Rest 3 minutes then:
4 intervals of 30/30 Airdyne
Thursday
Snatch, Back Squat, Push-Press, Burpee, Box Jump
Wednesday
Deadlift, Clean + Ring dip Ladder
Tuesday
Monday
Deadlift, Push-Jerk, Run
5 Rounds for time of:
135lb. Deadlift, 10 reps
135lb. Push Jerk, 6 reps
Run 250 meters
Time: 14:56
Note(s): Dead tired. I am going to take the rest of the day really easy and take tomorrow off. My legs are still sore from the hike.
Sunday
Split Jerk, Clean, Muscle Up
Saturday
Mt. Baldy
Friday
Rest
Thursday
Deadlift, "Diane"
Deadlift
3x3 @ 60% 250#
2x2 @ 70% 295#
1x2 @ 80% 335#
3x1 @ 90% 375#
"Diane"
21-15-9 reps for time of:
225lb. Deadlift
Handstand Push-ups
Time: 11:49
Today's Nutrition
Breakfast: 1 egg, 3 egg whites, chopped bell pepper and onion, 1 peach, handful of almonds, cup of coffee
Post WOD Drink: Emergen-C pack w/ 5 grams of creatine
Post WOD meal: 2 sweet potatoes, 2 3oz. chicken breasts, 1 smoked apple chicken sausage
Lunch: 1 bag of trader joe's grilled zuccini, and eggplant w/ 2 chicken sausage links, handful of almonds
Snack: left overs from lunch
Dinner: 13 pan fried shrimp, 1/2 bag of broccoli w/marinara sauce, handful of almonds
Wednesday
Back Squat, Ball Slam, KB Swing, Box Jump
Find 1rm Back Squat:
275#
Note(s): I have only back squatted once this year. My 1rm shows that... I am definately going to hit these hard coming up.

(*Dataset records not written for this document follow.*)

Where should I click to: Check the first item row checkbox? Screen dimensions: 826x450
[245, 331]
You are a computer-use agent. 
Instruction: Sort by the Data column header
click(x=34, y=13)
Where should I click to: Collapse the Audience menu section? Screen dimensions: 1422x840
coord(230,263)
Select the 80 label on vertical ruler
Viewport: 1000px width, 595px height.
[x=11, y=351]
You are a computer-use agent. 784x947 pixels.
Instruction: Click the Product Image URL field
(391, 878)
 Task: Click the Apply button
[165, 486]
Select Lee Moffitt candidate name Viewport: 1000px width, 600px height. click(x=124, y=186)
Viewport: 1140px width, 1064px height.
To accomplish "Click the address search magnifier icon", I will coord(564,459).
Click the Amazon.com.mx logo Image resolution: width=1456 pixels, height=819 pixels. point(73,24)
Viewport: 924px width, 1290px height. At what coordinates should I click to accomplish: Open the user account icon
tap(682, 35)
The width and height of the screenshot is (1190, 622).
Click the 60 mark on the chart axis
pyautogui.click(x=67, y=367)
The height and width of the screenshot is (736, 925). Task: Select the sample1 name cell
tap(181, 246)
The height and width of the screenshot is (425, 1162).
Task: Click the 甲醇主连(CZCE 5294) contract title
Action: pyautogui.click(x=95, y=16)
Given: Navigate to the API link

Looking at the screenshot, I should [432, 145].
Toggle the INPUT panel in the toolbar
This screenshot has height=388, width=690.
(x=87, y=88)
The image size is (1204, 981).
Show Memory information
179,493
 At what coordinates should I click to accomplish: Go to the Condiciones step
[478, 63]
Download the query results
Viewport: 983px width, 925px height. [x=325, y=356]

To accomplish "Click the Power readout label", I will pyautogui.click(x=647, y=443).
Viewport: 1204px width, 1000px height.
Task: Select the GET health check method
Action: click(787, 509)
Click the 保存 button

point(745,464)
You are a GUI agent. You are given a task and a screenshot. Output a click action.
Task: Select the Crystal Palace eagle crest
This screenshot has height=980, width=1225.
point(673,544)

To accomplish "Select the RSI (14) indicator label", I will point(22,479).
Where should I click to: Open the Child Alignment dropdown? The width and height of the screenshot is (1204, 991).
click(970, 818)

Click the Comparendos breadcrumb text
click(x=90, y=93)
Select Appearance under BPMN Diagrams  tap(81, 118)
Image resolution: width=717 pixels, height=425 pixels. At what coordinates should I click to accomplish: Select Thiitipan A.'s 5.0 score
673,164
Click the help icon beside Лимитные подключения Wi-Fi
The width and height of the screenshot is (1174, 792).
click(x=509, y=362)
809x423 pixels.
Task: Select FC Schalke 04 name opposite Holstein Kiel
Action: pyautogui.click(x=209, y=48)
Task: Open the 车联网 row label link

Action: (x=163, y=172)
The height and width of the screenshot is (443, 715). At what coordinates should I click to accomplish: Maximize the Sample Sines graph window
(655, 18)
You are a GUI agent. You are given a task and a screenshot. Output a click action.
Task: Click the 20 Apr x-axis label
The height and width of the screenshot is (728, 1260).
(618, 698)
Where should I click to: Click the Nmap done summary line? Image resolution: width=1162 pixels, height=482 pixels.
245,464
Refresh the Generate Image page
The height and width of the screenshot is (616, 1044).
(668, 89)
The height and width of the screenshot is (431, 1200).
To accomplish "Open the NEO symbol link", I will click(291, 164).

Complete as many rounds as possible in 20 minutes of:
5 Ball Slams @ 50#
10 KB Swing @ 70# (russian swing)
15 Box Jump @ 30"
Rounds: 8 + 5 ball slam + 10 KB Swing + 10 box jumps
Note(s): It was 90 degrees in the gym today... I was drained.
Today's Nutrition
Breakfast: 4oz. Salmon, Large bowl of broccoli and spinach, 1 peach, 2 handfuls of almonds
Lunch: 4oz. Baked Chicken, Cooked spinach - bell peppers - onions, 1 handful of almonds
Pre WOD Snack: 4oz. Baked chicken, Paleo Ice cream
Post WOD meal: 2 chicken sausage links, 2 sweet potatoes
Dinner: 4oz. Baked Chicken, 1 grapefruit, 1 handful of almonds
Tuesday
Snatch, Muscle-ups, Power Clean, Wall Ball, Run
Find 1rm Snatch:
155# (PR)
Note(s): I used about 7 singles to get to 155, once I loaded 165 and pulled I could feel my body alread giving out. Good heavy day though
30 Muscle-ups for time:
6:05
Note(s): I have been really hammering myself on making sure the rings are turned out at the bottom with no feet touching the ground. I also made sure every rep was locked out before descending. One of my workouts was video taped which involved muscle ups and I found I was not locking out.
WOD #2
6 Rounds for time of:
10 Power clean 95#
10 Wall Ball @ 20#
Short run w/20# ball
Time: 13:55
Daily Nutrition:
Day #8 of 87 days of Paleo
Breakfast: 1 egg, 3 egg whites
chopped bell pepper and onion
3/4 cup of spinach
1/2 peach
2 tablespoons of almond butter
Post WOD Meal: 2 chicken sausage links
2 sweet potatos
Lunch: 2 small chicken breasts chopped
2 cups of cooked broccoli
1/2 cup of spinach
1/2 cup of marina sauce
Dinner: 5oz. of Wild Salmon
2 cups of cooked broccoli
1 apple
2 handfulls of almonds (raw)
Post WOD #2 Meal: 2 chicken sausages
1 banana
Before bedtime snack: 3oz. of Wild Salmon
Note(s): I am going to start logging all my nutrition on here as well to track my progress more efficiently.
Sunday
Pull-up, Thruster, Ring Dip, Burpees
1) 105
2) 115
3) 125
4) 135
5) 145 (fail)
6) 145 (PR)
5 Rounds for time of:
7 Pull-ups
7 Thrusters @ 95#
7 Ring Dips
7 Burpees
Time 6:50
Note(s): It was great to finally meet you Scott! Great job today. If you find a good WOD you want to go head to head let me know!